_Activity_: Only lines containing "dropdown" belong in the answer, each copied from the entries below.

-*-

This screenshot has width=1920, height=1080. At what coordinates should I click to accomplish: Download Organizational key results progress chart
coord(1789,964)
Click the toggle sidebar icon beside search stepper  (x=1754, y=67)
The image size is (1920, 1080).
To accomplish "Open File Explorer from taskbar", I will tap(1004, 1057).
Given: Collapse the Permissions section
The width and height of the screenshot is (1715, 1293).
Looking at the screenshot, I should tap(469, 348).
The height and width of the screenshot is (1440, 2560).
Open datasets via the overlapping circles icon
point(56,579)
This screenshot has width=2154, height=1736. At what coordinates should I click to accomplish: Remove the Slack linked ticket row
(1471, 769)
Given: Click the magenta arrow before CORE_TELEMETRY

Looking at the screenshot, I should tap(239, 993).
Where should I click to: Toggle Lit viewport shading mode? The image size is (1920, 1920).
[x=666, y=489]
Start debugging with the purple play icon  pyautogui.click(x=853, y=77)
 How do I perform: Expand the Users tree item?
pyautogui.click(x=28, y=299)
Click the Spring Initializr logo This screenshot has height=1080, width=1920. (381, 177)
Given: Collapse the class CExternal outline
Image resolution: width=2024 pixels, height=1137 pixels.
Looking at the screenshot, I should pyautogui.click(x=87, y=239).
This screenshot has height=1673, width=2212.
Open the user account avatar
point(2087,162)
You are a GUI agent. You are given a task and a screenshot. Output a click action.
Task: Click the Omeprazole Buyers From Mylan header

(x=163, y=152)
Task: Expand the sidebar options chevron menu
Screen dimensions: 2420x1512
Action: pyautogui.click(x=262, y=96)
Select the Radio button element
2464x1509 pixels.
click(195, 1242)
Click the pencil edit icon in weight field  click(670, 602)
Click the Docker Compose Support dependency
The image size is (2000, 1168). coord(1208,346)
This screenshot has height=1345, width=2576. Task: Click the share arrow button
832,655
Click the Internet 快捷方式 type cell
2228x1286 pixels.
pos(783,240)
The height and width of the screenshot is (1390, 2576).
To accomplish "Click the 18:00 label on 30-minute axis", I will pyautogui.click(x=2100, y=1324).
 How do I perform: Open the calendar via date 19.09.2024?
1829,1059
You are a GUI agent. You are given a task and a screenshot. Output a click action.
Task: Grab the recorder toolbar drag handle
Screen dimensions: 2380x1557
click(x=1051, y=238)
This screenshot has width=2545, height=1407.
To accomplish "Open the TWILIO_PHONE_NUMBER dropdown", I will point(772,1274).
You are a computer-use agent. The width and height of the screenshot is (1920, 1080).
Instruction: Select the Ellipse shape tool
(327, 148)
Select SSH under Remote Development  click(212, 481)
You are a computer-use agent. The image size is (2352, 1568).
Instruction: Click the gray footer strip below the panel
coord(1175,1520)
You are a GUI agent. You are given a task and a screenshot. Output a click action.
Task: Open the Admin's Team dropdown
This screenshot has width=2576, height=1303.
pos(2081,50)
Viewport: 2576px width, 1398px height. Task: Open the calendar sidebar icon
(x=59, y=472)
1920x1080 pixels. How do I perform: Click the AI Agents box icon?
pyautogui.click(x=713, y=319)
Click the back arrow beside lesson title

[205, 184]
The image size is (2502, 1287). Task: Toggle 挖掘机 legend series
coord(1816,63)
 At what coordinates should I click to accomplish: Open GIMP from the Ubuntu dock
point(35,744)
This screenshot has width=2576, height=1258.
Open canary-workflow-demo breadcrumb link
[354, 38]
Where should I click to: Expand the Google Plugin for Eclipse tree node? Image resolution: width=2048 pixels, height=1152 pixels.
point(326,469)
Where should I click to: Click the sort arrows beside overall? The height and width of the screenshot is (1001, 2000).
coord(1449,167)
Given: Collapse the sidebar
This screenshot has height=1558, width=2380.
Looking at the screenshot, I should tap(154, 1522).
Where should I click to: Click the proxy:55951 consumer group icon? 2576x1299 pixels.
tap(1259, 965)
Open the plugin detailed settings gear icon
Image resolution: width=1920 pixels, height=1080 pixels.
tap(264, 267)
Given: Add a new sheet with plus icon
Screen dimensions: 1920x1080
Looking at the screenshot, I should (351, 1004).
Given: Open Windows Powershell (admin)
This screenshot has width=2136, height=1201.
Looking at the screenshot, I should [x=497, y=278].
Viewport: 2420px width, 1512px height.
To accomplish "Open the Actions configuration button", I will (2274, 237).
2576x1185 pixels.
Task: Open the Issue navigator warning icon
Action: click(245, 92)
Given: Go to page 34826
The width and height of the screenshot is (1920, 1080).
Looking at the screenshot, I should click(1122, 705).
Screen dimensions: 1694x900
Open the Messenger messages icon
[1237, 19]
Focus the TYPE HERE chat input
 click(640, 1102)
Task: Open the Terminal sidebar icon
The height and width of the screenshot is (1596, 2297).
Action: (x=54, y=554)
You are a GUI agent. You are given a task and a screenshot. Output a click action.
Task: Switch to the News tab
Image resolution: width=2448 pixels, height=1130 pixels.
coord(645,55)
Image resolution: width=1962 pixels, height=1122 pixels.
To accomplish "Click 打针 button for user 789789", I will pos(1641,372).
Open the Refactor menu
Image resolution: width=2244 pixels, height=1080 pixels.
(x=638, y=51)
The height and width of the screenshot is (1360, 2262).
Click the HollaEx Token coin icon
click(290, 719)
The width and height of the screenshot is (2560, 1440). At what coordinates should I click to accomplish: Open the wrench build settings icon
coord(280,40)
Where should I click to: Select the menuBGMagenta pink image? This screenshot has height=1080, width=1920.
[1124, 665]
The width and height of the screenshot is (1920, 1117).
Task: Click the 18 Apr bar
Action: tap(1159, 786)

-*-

_Answer to this exercise_:
To accomplish "Open the TWILIO_PHONE_NUMBER dropdown", I will point(772,1274).
Task: Open the Admin's Team dropdown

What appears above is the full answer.